24 June 2011

Fascists, SS, and plunder in wartime Italy

After the promulgation of the anti-Jewish laws of November 1938 by Mussolini’s Fascist government, Jews living in Italy became second- and third-class citizens overnight.

Eventually, the same pattern that afflicted their brethren in Germany and Austria befell the Jews of Italy, after living under the illusion that they were protected owing to their high levels of assimilation in Italian society. Social, cultural, economic, professional exclusions, evictions, and pauperization became the three pillars of their calvary in that crucial period prior to the German invasion of Italy in mid-1943.

Thinking that conversions might help them, close to 6000 Jews may have left the Jewish faith, at least on paper, in order to forestall further persecutions. Others chose to leave while some committed suicide.

It is worth remembering, in any discussion pertaining to economic loss and forced sales, that the reduction to second- and third-class citizenship is a direct invitation to wholesale persecution, harassment, and exploitation.

After the German conquest of Italy—let’s call it for what it is!—and the imposition of military rule anchored in racialist hatred, the SS set about importing to Italy the ingredients and mechanics of the Final Solution--location, identification, mass roundups, incarceration, concentration, and deportation.

This is where the most skeptical should revisit their cynicism about how Italy should not be treated like other European countries at the core or periphery of the Final Solution because of how nice Italians were to the Jewish populace. Granted, many Italians were scandalized by the rudeness and cruelty visited upon their Jewish neighbors and friends by the invaders from the North. But was it because they wished for an “Italian” solution to the Jewish “Problem” as was the expressed desire of the Vichy Fascists who regretted the heavy-handedness of the German occupiers in wartime France? As noted by German propaganda specialists in the RSHA, that was indeed the wish expressed by their Fascist allies, that they should be left to take care of their Jewish problem.

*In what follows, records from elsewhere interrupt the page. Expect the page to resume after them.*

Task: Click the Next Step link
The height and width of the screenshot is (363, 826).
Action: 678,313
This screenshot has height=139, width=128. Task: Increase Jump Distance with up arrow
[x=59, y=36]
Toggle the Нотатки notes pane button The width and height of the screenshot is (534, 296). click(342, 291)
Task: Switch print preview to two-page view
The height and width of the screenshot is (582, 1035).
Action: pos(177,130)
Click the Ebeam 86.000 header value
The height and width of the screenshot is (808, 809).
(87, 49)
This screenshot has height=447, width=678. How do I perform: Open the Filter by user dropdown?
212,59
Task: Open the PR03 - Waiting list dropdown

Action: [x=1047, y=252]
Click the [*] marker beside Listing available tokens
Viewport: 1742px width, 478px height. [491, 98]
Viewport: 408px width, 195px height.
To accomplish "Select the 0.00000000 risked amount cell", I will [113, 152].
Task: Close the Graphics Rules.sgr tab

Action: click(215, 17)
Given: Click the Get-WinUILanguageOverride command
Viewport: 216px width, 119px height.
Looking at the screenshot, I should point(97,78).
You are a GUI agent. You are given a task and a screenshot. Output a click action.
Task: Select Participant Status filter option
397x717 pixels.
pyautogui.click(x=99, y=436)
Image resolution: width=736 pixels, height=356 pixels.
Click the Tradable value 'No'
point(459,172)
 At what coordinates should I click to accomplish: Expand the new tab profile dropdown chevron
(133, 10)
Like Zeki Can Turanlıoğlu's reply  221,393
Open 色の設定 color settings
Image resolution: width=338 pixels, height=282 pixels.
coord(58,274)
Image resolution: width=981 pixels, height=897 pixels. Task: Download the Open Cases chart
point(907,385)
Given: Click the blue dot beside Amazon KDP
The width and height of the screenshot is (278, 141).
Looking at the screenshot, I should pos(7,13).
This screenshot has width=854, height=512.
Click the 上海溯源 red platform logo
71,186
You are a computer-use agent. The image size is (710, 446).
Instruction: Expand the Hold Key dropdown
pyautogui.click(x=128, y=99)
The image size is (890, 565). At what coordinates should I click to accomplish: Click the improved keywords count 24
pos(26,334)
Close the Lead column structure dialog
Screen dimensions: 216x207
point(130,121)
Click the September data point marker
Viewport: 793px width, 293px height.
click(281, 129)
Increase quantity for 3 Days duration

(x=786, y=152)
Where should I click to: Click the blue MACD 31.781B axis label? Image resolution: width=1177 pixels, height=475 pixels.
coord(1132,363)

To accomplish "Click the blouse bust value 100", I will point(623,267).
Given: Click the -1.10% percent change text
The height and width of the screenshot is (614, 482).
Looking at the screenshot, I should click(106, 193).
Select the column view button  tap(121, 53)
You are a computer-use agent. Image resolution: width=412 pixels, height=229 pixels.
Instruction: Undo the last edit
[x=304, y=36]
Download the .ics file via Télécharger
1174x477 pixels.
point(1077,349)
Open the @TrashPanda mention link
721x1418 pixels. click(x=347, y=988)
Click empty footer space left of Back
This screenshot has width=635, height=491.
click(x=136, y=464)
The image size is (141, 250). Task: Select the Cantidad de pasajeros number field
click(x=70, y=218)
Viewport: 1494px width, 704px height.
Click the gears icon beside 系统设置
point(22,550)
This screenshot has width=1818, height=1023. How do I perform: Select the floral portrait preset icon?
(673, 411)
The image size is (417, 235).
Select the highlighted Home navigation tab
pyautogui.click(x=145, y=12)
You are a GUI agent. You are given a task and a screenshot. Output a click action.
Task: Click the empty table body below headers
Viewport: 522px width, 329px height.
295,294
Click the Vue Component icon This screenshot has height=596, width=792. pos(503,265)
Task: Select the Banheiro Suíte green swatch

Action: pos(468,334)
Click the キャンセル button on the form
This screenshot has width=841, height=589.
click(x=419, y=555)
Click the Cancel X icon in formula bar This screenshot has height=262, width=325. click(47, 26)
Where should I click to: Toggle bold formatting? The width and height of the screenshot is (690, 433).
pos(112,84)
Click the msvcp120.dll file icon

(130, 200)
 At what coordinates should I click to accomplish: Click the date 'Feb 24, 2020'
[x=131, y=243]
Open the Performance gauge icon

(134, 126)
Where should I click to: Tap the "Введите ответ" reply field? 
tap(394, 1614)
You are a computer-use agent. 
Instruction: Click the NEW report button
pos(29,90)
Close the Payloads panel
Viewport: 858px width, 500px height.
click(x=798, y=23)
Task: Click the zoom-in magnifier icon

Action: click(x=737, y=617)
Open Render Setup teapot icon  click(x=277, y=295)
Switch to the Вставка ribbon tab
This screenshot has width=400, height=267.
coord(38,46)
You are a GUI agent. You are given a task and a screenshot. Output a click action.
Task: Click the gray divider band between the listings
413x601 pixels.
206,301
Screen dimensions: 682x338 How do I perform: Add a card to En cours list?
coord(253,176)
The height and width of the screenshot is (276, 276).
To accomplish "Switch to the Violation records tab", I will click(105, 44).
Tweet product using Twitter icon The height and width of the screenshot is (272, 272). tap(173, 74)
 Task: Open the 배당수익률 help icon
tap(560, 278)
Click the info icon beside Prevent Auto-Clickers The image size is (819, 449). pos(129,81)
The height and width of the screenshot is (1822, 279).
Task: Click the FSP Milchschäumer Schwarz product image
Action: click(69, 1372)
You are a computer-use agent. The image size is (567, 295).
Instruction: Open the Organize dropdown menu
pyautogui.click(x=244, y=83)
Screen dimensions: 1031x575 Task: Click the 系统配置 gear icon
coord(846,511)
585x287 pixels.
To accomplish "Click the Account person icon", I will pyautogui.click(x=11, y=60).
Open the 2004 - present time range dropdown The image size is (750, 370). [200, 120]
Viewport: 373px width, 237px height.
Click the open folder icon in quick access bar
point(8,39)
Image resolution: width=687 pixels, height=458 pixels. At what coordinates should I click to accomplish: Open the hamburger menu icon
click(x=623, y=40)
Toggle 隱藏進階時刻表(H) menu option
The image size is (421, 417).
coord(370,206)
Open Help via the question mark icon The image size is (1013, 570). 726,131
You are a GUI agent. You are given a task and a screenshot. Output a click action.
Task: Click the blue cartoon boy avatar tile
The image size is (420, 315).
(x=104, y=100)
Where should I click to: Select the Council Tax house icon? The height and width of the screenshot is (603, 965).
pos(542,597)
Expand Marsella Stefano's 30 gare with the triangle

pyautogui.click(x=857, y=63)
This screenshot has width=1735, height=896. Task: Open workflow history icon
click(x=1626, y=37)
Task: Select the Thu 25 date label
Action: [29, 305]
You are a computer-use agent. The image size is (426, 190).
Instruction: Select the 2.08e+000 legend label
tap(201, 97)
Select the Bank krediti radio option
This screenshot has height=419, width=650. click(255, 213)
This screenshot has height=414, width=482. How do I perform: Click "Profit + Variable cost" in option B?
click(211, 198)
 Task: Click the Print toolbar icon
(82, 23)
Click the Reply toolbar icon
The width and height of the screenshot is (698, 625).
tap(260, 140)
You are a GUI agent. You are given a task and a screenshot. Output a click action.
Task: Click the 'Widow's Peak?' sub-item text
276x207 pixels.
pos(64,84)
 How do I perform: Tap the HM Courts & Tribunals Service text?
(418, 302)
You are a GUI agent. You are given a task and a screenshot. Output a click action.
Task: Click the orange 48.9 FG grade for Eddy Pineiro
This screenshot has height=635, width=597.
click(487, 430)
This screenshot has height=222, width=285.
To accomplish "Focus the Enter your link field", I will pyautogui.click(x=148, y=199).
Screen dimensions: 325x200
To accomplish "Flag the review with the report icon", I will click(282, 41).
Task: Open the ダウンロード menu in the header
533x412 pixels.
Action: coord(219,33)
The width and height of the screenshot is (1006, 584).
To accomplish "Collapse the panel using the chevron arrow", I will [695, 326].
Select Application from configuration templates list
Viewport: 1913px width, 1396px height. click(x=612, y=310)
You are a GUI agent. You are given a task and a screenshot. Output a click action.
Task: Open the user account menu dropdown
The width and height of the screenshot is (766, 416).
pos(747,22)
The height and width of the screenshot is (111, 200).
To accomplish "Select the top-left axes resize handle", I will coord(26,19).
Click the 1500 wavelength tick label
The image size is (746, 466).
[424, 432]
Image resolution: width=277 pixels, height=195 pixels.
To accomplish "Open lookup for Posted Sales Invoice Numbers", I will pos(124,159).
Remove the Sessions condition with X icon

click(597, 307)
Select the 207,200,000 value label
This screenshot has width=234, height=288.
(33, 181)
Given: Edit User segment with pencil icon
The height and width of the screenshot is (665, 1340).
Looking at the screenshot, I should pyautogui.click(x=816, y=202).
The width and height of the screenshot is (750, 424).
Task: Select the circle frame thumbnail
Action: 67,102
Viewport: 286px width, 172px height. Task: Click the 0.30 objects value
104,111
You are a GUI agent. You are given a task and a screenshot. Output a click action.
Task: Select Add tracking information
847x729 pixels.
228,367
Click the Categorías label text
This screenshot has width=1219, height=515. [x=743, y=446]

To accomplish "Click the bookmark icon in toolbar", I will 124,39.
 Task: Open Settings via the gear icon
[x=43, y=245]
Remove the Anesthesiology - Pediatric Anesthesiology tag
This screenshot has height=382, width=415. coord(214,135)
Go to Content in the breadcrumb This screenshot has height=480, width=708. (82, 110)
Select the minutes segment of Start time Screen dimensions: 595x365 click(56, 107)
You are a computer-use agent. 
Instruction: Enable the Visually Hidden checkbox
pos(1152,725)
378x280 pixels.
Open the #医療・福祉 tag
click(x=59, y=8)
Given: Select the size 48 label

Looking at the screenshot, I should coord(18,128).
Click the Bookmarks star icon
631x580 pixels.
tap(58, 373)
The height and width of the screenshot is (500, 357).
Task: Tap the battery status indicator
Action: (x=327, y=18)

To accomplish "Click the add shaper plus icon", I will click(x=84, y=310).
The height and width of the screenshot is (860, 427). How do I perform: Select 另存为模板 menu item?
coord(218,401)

Nevertheless, opportunity has a tendency to knock only once. When thousands of Jews were forcibly removed from their homes in order to be incarcerated and deported, it should come as no surprise that a number of those homes were ‘liberated’ and ‘occupied’ by good Italians, Fascist ones at that.

Questions to answer:

  • What happened to those properties?
  • What happened to the contents of those ‘liberated’ homes? 
  • Did the postwar Italian government go after those responsible for the illegal seizures who were not acting on German orders?